Maybe I'm Dreaming was met with positive reviews from music critics. Anthony Tognazzini of AllMusic praised the album for its "breezy melodies, personal lyrics, and carefully orchestrated folktronica." He also complimented Young's ability to build on "the skills he was developing on Of June" and turn it into a "strong effort" on the album. Kaj Roth of Melodic stated, "If you're in the mood for ambient music, then Maybe I'm Dreaming is surely the right medicine." Will R of Sputnikmusic stated that the album, "soothes the listener with airy, almost ethereal leads and simple acoustic guitar strums over a relaxing bed of synth pads." He also called "Rainbow Veins" the "standout track on the album," praising the synth lead and rhythmic guitar.
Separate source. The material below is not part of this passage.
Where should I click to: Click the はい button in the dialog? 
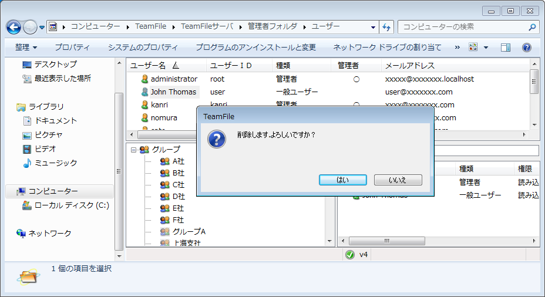point(343,180)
He also complimented the songs, "The Technicolor Phase" for its melody, and "West Coast Friendship" for its, "chilled-out synths."

Professional ratings
Review scores
| Source | Rating |
| AllMusic | Star Half star |
| Jesus Freak Hideout | Star Half star |
| Melodic | Star Half star |
| Sputnikmusic | 3.5/5 |

==Track listing==

| No. | Title | Length |
|---|---|---|
| 1. | "On the Wing" | 5:04 |
| 2. | "Rainbow Veins" | 4:40 |
| 3. | "Super Honeymoon" | 3:20 |
| 4. | "The Saltwater Room" (featuring Breanne Düren) | 4:55 |
| 5. | "Early Birdie" | 4:15 |
| 6. | "Air Traffic" | 3:01 |
| 7. | "The Technicolor Phase" | 4:27 |
| 8. | "Sky Diver" | 2:44 |
| 9. | "Dear Vienna" | 3:58 |
| 10. | "I'll Meet You There" | 4:16 |
| 11. | "This Is the Future" | 2:53 |
| 12. | "West Coast Friendship" | 4:06 |
| Total length: |  | 48:22 |

===Notes===
- "On the Wing" and "The Saltwater Room" were included as remastered tracks on his second studio album Ocean Eyes.

==Personnel==
Credits adapted from album's liner notes.

Owl City
- Adam Young – vocals, keyboards, synthesizers, drums, producer, programming, engineer, audio mixer

Additional musicians and production
- Breanne Düren – additional vocals (1, 4, 6)
- Austin Tofte – additional guitars, additional instrumentation, additional vocals (1, 2, 5)
- Ryan Satt – artwork
- Zach Ogoord – artwork
- Paul Lemke – photography

==Charts==

Chart performance for Maybe I'm Dreaming
| Chart (2009–10) | Peak position |
|---|---|
| South Korean Albums (Circle) | 91 |
| UK Album Downloads (Official Charts) | 60 |
| UK Dance Albums (Official Charts) | 6 |
| US Top Dance Albums (Billboard) | 13 |

==Release history==

Release history and formats for Maybe I'm Dreaming
| Region | Date | Format | Label | Ref. |
| United States | March 17, 2008 | Digital download | Sky Harbor |  |
| Europe | December 16, 2008 | CD; digital download; | Sky Harbor; Island; |  |
| Various | April 21, 2009 | CD | Sky Harbor; Universal Republic; |  |
| March 30, 2010 | Digital download |  |

==Notes and miscellanea==
- On November 24, 2010, Andy Johnson of Windsor Airlift published his cover of "Sky Diver" on YouTube.